Para los connaisseurs pitiusos la temporada de justo antes de la invasión turística supone un placer divino. Bailas un sirtaki desnudo bajo el sol en orillas auríferas, escuchas el vals de las olas sin atroces altavoces electrónicos, te bañas en una playa solitaria que jamás frecuentarás durante el atestado estío, paseas por los campos orgiásticos, echas una siesta pánica en un lecho de orquídeas y cabalgas soñando raptar alguna indómita amazona (aunque algunos tímidos jinetes aficionados al Dry Martini, en analogía erótica-alcohólica, rezan que una teta es poco y tres, demasiadas).

Pronto Ibiza y Formentera despertarán de su balsámico letargo invernal y, con la llegada de los bárbaros –una solución económica, después de todo— la actividad se hará frenética. Se volverá a hacer caja y a protestar, habrá escándalo y excesos, inauguraciones, pintadas contra los bárbaros y propaganda comercial, ordenanzas violadas, sueños cumplidos e ilusiones perdidas, rebaños de clubbers y hippies perdidos, algún aficionado a la cultura, el transporte público mostrará tanto deficiencias como la solidaridad del autoestop (háganse con una yegua caprichosa, es la única forma de burlar el alcoholímetro)…

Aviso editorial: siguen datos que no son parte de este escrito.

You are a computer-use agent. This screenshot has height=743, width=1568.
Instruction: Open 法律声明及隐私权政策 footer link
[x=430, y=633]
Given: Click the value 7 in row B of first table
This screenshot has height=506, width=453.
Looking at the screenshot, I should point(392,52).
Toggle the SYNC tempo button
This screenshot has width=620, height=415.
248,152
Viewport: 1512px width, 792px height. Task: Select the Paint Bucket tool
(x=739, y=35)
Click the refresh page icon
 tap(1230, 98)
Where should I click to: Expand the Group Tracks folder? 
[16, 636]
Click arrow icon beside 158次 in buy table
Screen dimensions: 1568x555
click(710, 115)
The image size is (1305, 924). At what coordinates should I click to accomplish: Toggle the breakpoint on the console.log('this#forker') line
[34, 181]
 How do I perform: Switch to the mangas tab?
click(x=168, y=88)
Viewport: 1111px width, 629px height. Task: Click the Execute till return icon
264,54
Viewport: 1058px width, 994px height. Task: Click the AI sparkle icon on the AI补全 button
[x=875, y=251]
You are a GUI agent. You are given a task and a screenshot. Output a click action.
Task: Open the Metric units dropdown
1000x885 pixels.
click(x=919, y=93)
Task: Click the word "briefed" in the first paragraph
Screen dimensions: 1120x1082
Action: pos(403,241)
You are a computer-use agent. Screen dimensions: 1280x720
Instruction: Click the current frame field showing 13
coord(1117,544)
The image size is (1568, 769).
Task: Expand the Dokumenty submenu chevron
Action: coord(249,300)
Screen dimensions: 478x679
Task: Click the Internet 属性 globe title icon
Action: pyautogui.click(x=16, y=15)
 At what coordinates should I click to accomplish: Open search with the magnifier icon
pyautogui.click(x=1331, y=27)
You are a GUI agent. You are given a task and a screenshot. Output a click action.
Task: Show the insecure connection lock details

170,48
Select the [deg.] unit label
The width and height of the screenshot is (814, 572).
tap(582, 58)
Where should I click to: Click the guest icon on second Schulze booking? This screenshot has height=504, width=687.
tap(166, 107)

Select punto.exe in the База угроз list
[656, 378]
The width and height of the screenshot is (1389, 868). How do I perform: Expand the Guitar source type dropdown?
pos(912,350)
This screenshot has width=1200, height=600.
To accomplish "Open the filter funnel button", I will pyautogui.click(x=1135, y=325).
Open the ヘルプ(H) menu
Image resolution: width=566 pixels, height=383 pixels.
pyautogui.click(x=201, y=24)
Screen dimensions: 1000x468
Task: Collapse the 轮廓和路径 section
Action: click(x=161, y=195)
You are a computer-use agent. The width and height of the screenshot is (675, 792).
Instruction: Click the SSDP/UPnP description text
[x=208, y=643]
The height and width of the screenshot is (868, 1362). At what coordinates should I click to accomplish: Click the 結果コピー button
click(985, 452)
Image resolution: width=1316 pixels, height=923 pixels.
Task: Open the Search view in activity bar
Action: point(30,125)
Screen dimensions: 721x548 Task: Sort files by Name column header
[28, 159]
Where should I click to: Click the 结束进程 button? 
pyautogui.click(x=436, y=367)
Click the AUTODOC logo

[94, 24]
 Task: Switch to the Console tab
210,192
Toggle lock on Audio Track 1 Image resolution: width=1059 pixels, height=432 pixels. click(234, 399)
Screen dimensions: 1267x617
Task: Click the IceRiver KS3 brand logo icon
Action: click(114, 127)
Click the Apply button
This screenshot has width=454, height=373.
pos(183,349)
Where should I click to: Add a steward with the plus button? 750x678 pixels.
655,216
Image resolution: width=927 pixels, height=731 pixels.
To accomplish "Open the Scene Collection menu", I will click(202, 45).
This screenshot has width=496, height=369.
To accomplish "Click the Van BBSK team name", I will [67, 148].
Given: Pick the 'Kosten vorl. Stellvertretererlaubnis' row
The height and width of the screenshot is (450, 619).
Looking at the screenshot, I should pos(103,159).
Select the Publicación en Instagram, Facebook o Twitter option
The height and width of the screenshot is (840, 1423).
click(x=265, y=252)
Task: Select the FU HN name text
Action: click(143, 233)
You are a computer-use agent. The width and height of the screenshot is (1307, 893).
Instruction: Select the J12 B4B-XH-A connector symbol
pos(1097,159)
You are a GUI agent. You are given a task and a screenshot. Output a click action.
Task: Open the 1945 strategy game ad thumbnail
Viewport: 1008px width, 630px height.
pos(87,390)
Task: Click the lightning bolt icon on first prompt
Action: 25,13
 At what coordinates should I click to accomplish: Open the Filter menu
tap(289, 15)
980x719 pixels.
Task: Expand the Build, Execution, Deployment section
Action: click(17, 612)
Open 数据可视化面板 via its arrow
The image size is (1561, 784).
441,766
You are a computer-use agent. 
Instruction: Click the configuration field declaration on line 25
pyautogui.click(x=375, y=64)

Pero todavía nos queda esta época dorada y el que no la goza es un mostrenco. Bendito ciclo estacional (doce agostos seguidos serían una pesadilla) marcado por el clima y las obligaciones laborales.
El negocio es la negación del ocio, pero estas islas fenicias se enriquecen con los bárbaros que no se atreven a soñar que el mejor trago se apura aquí y ahora. Es la solución Kavafis.